Brano citato:
▶
Abbiamo già incontrato Khadija Lahmidi sulle pagine di Blogmediazione (l’ultima volta, in questo intervento). Con lei abbiamo imparato a conoscere il mondo della mediazione interculturale, strumento che acquisisce sempre maggiore importanza per la nostra società. L’abbiamo intervistata per conoscere più da vicino la sua esperienza personale.
Cosa ti ha spinto a diventare mediatrice interculturale?
Onestamente “sono dovuta diventare mediatrice” per rispondere a un’esigenza della cittadinanza e del territorio. In questi ultimi anni c’è stato un flusso massiccio di nuovi arrivi in Italia e la presenza di una figura che faciliti l’interazione, la collaborazione e la convivenza negli ambienti multiculturali, sia tra i cittadini di origini e culture varie che con le istituzioni pubbliche è diventata fondamentale.
Il mio vantaggio è stato quello di aver svolto un percorso simile alle persone che arrivano in Italia e si trovano a far fronte alla barriera linguistica e culturale. Arrivai in Italia con mia madre nel 2006 all’età di 7 anni. Mio padre era già qua ma non aveva una rete familiare e sociale di supporto. Perciò i miei genitori hanno dovuto affrontare le stesse difficoltà delle persone che oggi seguo come mediatrice. Questo rappresenta un vantaggio perché conosco le difficoltà che si affrontano e il supporto di cui si ha bisogno. Rimane sempre necessaria una valutazione particolarmente attenta, considerando tutti i fattori per ogni singolo caso.
Mi sento appagata al termine di ogni intervento, perché riesco a fare della mia pluriculturalità un lavoro. Inoltre, sapere di poter essere utile agli altri regala grandi soddisfazioni.
Qual è stato il tuo percorso formativo?
Ho seguito un corso di formazione per mediatori interculturali. Frequentando la facoltà di Giurisprudenza dell’Università degli Studi di Ferrara, ho inoltre avuto l’opportunità di partecipare a corsi in materia di immigrazione che mi hanno permesso di avere gli strumenti necessari per la gestione di alcuni casi.
Sicuramente fra i miei obbiettivi in questo ambito c’è quello di arricchire e ampliare le mie competenze pratiche e teoriche auspicando. Tutto questo in attesa che possa essere adottata una normativa nazionale per tale figura.
Di cosa ti occupi, in modo specifico?
◀
Quesito:
Secondo l'intervista sulla mediazione interculturale, in quale anno e a quale età Khadija Lahmidi è arrivata in Italia?

Dati forniti:
▶
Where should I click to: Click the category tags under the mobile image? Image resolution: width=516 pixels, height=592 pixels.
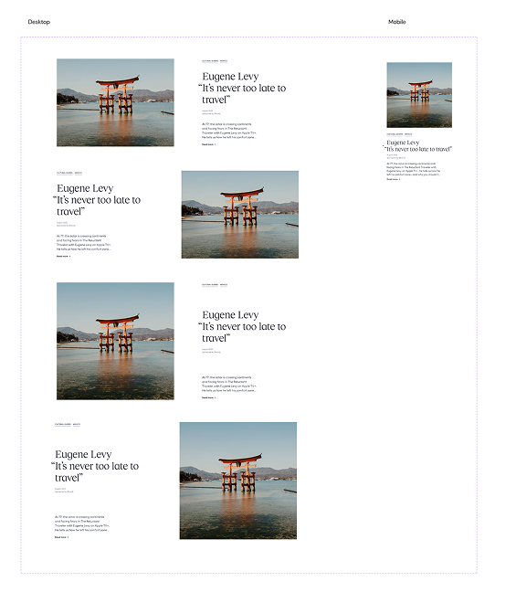click(399, 134)
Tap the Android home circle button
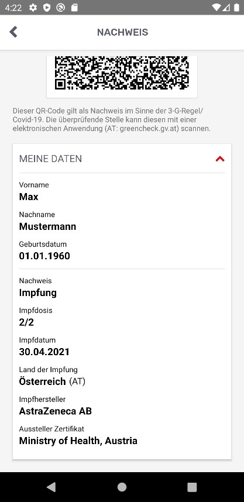This screenshot has height=502, width=244. [x=122, y=487]
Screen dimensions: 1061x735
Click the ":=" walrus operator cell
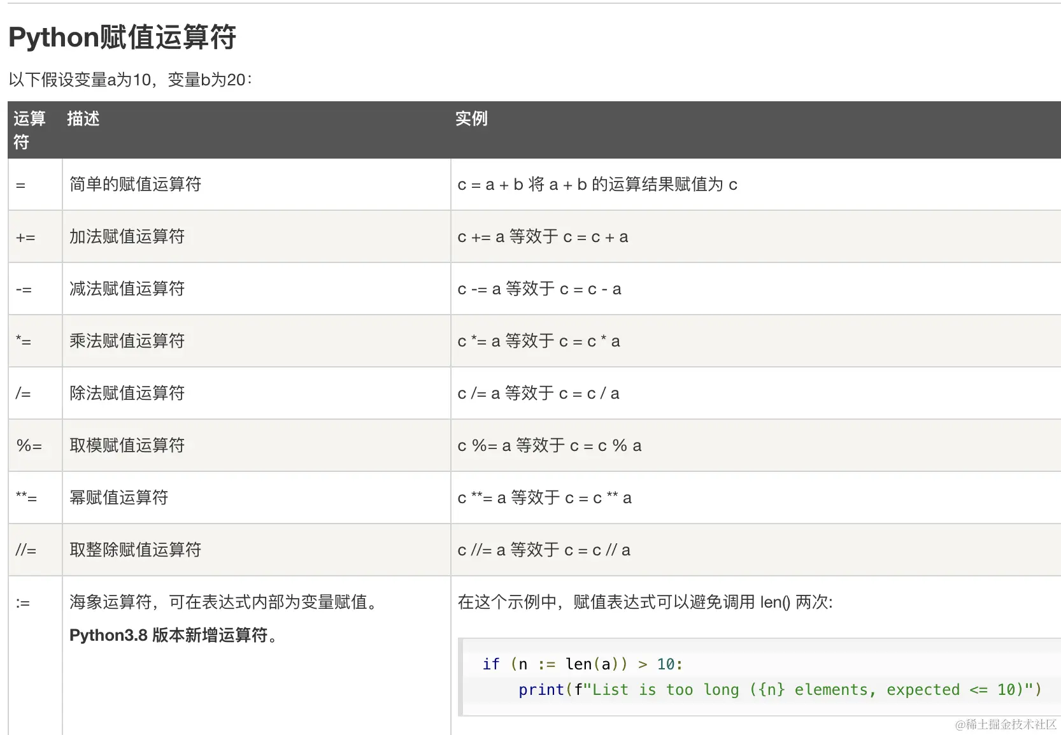[x=23, y=603]
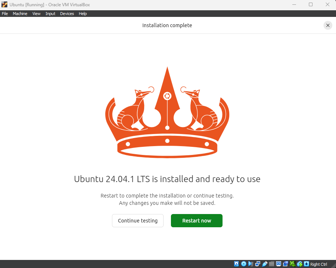
Task: Click the hard disk activity status icon
Action: click(x=237, y=264)
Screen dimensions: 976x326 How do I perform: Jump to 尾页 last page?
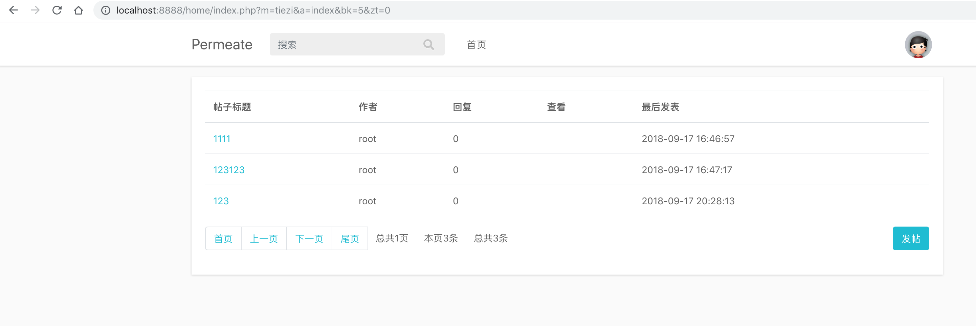point(349,239)
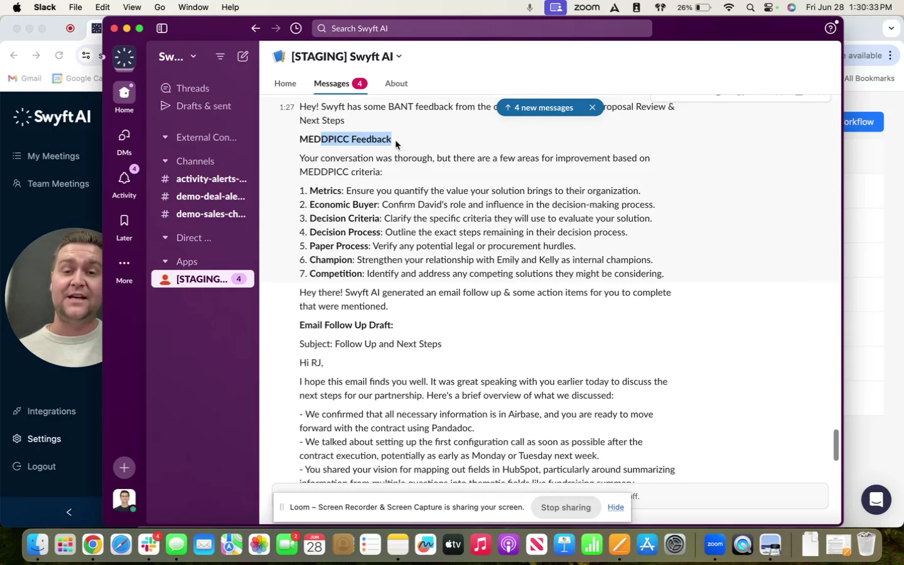Collapse the Apps section

click(x=165, y=262)
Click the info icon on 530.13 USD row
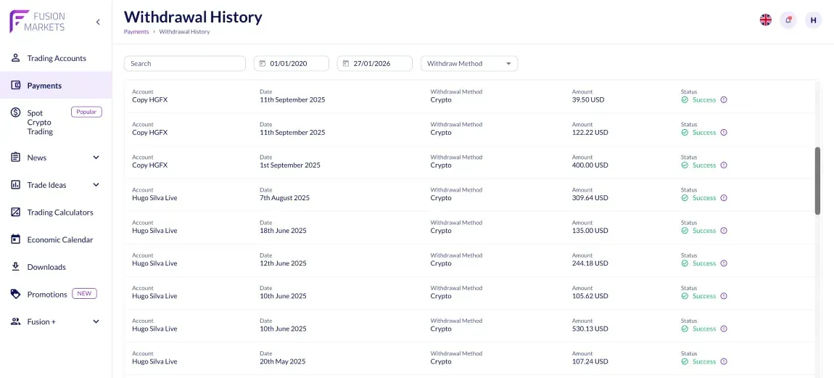This screenshot has width=834, height=378. point(723,329)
◀
Risposta:
Nel 2006, all'età di 7 anni, insieme alla madre.